> [Goal of the exercise]: Only those lines running from the start of the listing below through the line that holds "Screen dimensions: 682x384" are to be written out, exactly and in full.
* * * * * * *
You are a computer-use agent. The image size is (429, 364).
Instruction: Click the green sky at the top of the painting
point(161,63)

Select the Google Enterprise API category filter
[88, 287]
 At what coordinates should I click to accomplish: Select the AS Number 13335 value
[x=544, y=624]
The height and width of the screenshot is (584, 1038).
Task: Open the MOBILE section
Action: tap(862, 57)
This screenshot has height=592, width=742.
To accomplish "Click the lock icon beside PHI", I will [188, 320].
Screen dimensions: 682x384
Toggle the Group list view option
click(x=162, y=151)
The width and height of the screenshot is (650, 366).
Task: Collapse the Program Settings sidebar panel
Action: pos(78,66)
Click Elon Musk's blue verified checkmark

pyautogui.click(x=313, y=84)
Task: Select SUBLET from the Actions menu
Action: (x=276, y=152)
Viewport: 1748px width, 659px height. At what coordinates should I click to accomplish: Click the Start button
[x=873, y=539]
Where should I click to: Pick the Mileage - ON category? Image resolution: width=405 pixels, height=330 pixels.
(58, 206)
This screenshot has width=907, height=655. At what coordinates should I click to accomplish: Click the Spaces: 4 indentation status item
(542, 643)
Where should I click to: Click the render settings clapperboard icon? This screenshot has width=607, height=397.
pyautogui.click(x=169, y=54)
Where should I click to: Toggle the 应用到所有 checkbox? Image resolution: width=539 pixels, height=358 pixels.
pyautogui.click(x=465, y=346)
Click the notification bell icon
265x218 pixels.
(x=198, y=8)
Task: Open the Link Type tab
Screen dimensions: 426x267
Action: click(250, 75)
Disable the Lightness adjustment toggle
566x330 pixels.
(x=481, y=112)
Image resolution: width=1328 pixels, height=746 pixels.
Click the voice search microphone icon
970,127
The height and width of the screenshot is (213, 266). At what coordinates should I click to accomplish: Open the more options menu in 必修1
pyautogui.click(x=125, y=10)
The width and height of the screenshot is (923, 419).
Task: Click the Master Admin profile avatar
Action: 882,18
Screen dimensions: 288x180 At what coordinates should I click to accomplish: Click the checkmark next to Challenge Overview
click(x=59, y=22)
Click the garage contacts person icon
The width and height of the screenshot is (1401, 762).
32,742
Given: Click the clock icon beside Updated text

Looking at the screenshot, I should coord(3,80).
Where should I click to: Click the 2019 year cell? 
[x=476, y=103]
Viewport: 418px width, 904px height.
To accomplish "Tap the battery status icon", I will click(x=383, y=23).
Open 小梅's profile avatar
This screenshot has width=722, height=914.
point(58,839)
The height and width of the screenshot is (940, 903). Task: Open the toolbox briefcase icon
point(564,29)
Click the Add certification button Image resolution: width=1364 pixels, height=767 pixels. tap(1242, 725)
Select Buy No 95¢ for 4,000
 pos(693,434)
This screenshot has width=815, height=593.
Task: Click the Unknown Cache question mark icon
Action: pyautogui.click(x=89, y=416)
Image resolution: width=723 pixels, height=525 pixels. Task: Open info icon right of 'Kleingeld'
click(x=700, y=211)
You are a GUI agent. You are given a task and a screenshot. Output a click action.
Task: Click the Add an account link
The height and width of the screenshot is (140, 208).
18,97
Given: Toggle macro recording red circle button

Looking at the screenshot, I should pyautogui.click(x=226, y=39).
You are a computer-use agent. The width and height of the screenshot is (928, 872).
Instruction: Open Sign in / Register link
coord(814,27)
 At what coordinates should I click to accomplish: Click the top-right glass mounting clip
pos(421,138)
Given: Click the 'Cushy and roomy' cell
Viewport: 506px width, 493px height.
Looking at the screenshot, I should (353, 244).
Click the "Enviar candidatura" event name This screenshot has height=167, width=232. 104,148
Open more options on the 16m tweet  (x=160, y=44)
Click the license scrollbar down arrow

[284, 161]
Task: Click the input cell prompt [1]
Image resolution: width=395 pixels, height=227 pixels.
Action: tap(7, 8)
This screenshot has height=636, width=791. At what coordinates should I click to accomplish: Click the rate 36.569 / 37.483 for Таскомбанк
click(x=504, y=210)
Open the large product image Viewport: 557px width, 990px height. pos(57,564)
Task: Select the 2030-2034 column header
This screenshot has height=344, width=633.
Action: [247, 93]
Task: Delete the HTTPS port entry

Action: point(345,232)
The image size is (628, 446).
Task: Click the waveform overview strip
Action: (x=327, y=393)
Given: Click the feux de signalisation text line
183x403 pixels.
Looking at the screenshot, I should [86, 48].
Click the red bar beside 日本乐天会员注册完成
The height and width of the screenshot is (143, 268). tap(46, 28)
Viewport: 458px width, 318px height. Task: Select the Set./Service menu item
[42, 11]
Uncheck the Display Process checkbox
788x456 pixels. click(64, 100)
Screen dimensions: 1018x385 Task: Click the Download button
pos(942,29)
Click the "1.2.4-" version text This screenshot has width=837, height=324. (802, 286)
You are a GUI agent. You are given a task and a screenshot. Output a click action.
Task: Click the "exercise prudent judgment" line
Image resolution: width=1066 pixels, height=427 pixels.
* * * * * * *
> [Task result]:
You are a computer-use agent. The image size is (429, 364).
Instruction: Click the green sky at the top of the painting
point(161,63)

Select the Google Enterprise API category filter
[88, 287]
 At what coordinates should I click to accomplish: Select the AS Number 13335 value
[x=544, y=624]
The height and width of the screenshot is (584, 1038).
Task: Open the MOBILE section
Action: tap(862, 57)
This screenshot has height=592, width=742.
To accomplish "Click the lock icon beside PHI", I will [188, 320].
Screen dimensions: 682x384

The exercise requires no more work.